--- Ausgewählter Auszug ---
Ein Internetarchiv muss meiner Meinung nach auch (aber nicht nur) im Internet stattfinden. Das macht die Kontextualisierung einfach und direkt: In meinem Projekt arbeite ich mit Quellenverweisen immer als Links, damit Informationen zurückverfolgt werden können und User immer die Möglichkeit haben, sich weitergehend zu informieren. Je mehr verschiedene Quellen, desto besser.

Was ist mit posts und reposts, was mit Kommentaren, die unter die Gürtellinien gehen?

Die gehören wohl oder übel auch dazu. Wenn es stattfindet, darf man es nicht ausklammern, so schmerzhaft das teilweise auch ist. Direkt reproduzieren sollte der Mensch die Inhalte deswegen aber nicht. Ich denke, man kann es erwähnen und erklären, ohne es zeigen zu müssen.

In welcher Form sollen die Infos gespeichert werden?

In meinem Projekt habe ich mich dazu entschieden, die Informationen und Ausdrücke zu „manifestieren”, also zu analogen Artefakten zu machen und so zu speichern. Das ist natürlich eine von vielen Möglichkeiten und mag erstmal komisch klingen. Ich fand diesen Weg interessant, weil ich Artefakte interessant finde: Sie sind Zeitzeugen der Vergangenheit und erlauben deshalb einen direkten Kontakt mit Geschichte. Ich persönlich würde im Museum immer am liebsten alles anfassen. Vor allem sind analoge Gegenstände aber länger haltbar als digitale Daten. Deswegen habe ich beispielhaft Ausdrücke aus dem Internet in Ausstellungsobjekte transformiert und auf der Website vorgestellt und erklärt.
--- Angezeigte Einträge ---
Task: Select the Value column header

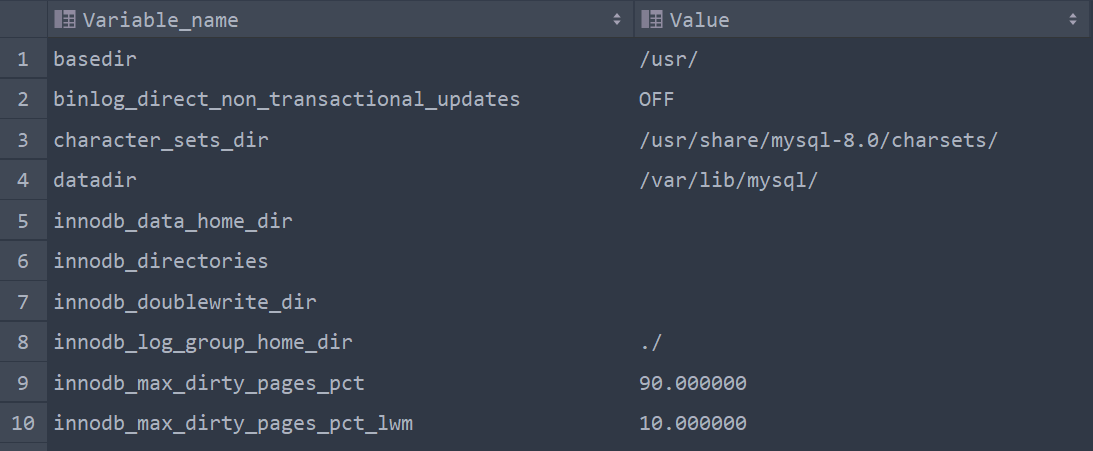Action: (x=699, y=20)
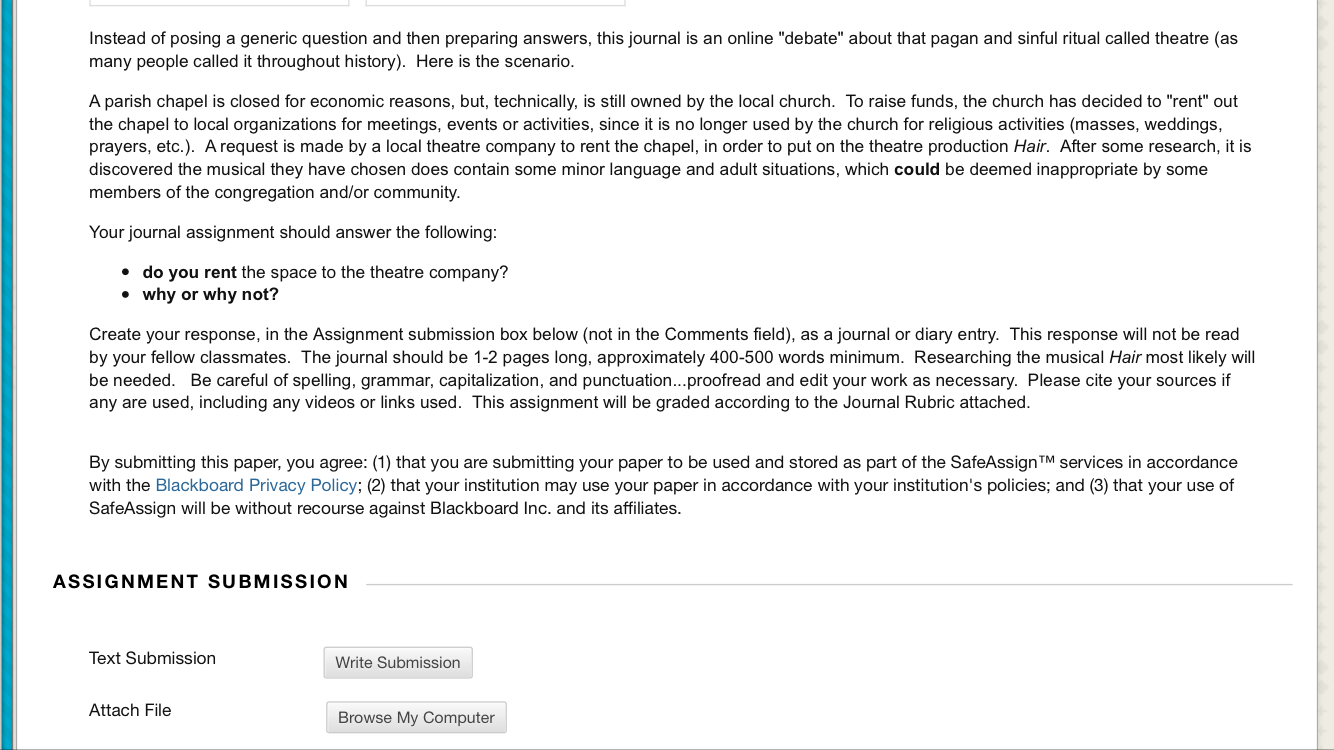1334x750 pixels.
Task: Click the divider line beside Assignment Submission
Action: (x=828, y=584)
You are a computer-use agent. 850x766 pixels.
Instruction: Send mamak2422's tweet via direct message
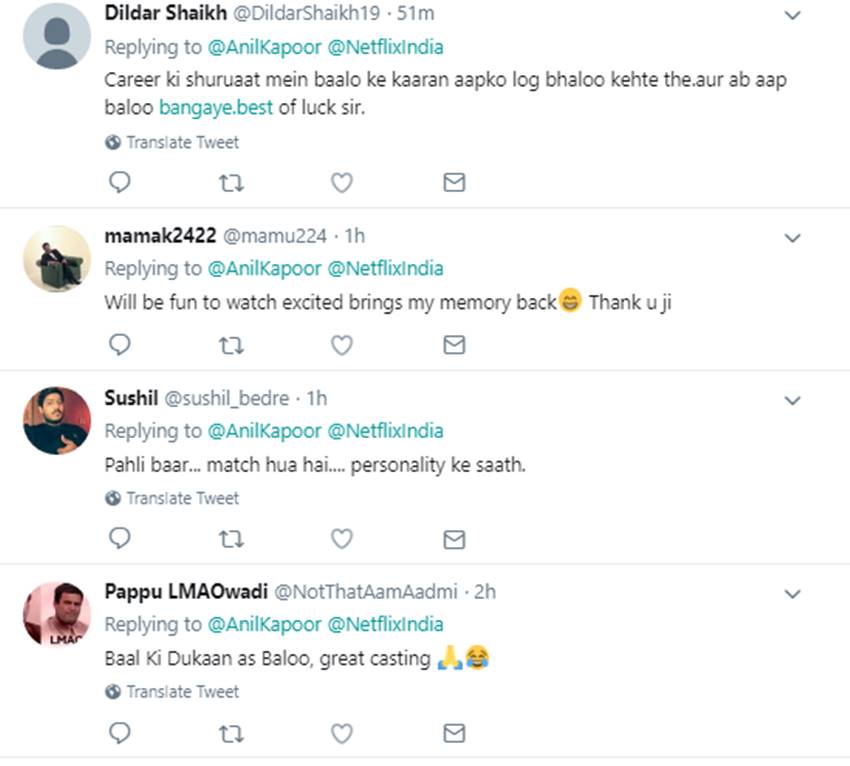point(454,345)
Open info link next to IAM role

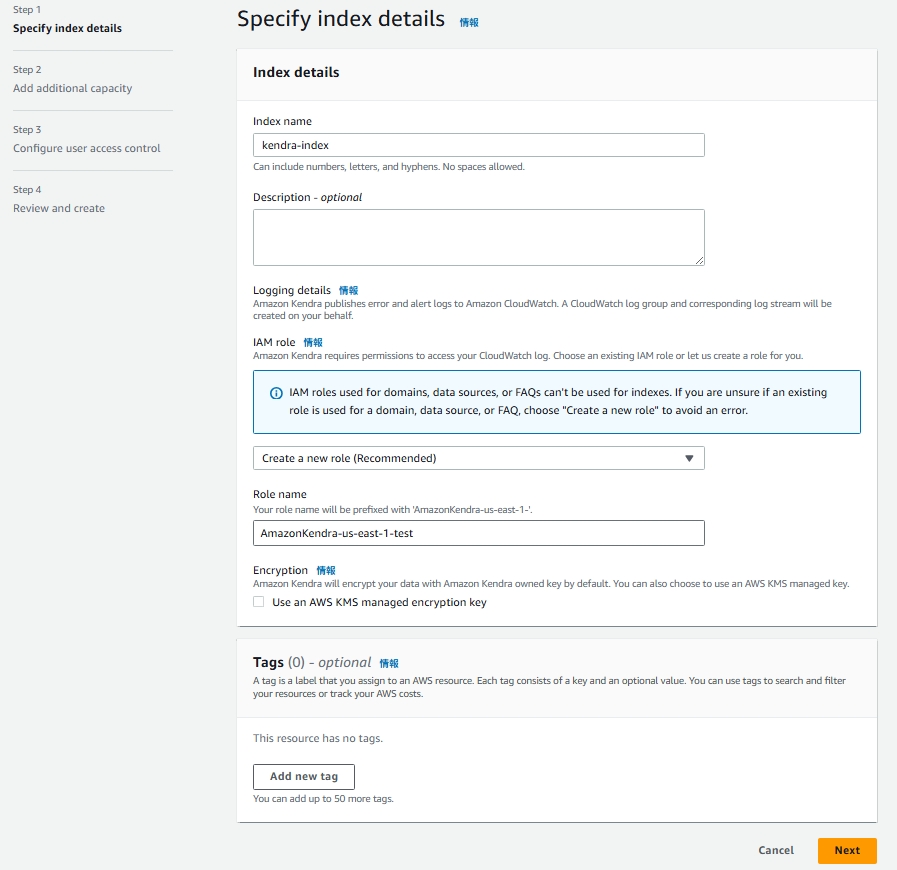click(x=313, y=342)
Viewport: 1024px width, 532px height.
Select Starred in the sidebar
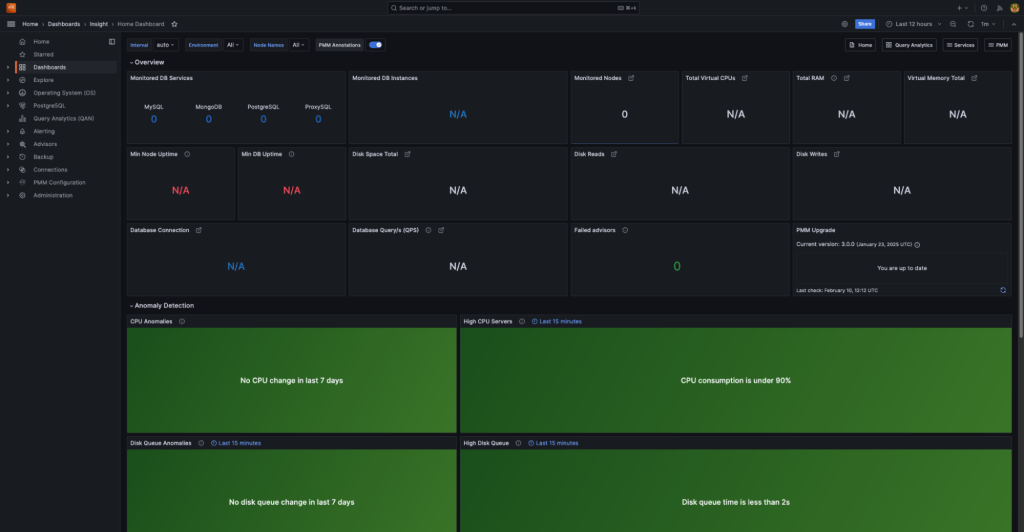pos(43,54)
---
▸ Ziel 1:
Schreib aus dem Text über das Internetarchiv alles von „Was ist mit“ bis hin zu „Infos gespeichert werden?“ Wort für Wort ab.
▸ Ziel 2:
Schreib den Text über das Internetarchiv nach seinem letzten Satz weiter.
Das Material brauchst du dafür nicht.

▸ Ergebnis 1:
Was ist mit posts und reposts, was mit Kommentaren, die unter die Gürtellinien gehen?

Die gehören wohl oder übel auch dazu. Wenn es stattfindet, darf man es nicht ausklammern, so schmerzhaft das teilweise auch ist. Direkt reproduzieren sollte der Mensch die Inhalte deswegen aber nicht. Ich denke, man kann es erwähnen und erklären, ohne es zeigen zu müssen.

In welcher Form sollen die Infos gespeichert werden?

▸ Ergebnis 2:
Wer hat Zugriff darauf?

Alle!

Wie findet man Infos?

Durch Online-Recherche. So können zum Beispiel Quellen direkt verlinkt werden, damit andere Zugriff darauf haben.

Wer sichert die Daten und wie geht man mit Hacks um?

Die Artefakte des Internet Archaeology Institute werden sicher eingelagert, ich stelle mir das ein bisschen wie den Saatgut-Tresor Svalbard vor. Was die Daten angeht, braucht es einerseits Sicherungskopien und Kopien der Sicherungskopien. Andererseits muss vielleicht beim Hosting - also Bereitstellen der Daten und Webseite - umgedacht werden: weg vom Hosting auf einem Server hin zu anderen dezentralen oder sogar crowdbasierten Modellen. Da gibt es meines Wissens aber noch keine etablierte Lösung für jedermensch.

Werden Regierungen (vor allem nicht so lupenreine Demokratien) versuchen, Geschichtsfälschung zu betreiben?

Das Risiko besteht auf jeden Fall. Soziale Medien sind ja zum Beispiel bekanntermaßen Opfer politischer Einflussnahme und schaffen es bis heute nicht, dem effektiv entgegenzuwirken. Ein Internetarchiv muss dagegen schon im Aufbau, also in der innersten Struktur, gewappnet sein. Dafür gibt es verschiedene technologische Strategien, zum Beispiel kann man Daten mit einem digitalen Fingerabdruck schützen, der sich ändert, sobald sich an der Datei etwas ändert.

Ich sehe das Risiko von Einflussnahme oder Zensur im Moment tatsächlich eher bei den Internetunternehmen, also den Plattformen selbst. Weil es diesen Unternehmen theoretisch sehr einfach möglich wäre. Auch deswegen halte ich es für so relevant, die Überlieferung digitaler Informationen und Kulturen in die Hand zu nehmen und offen und demokratisch zu gestalten.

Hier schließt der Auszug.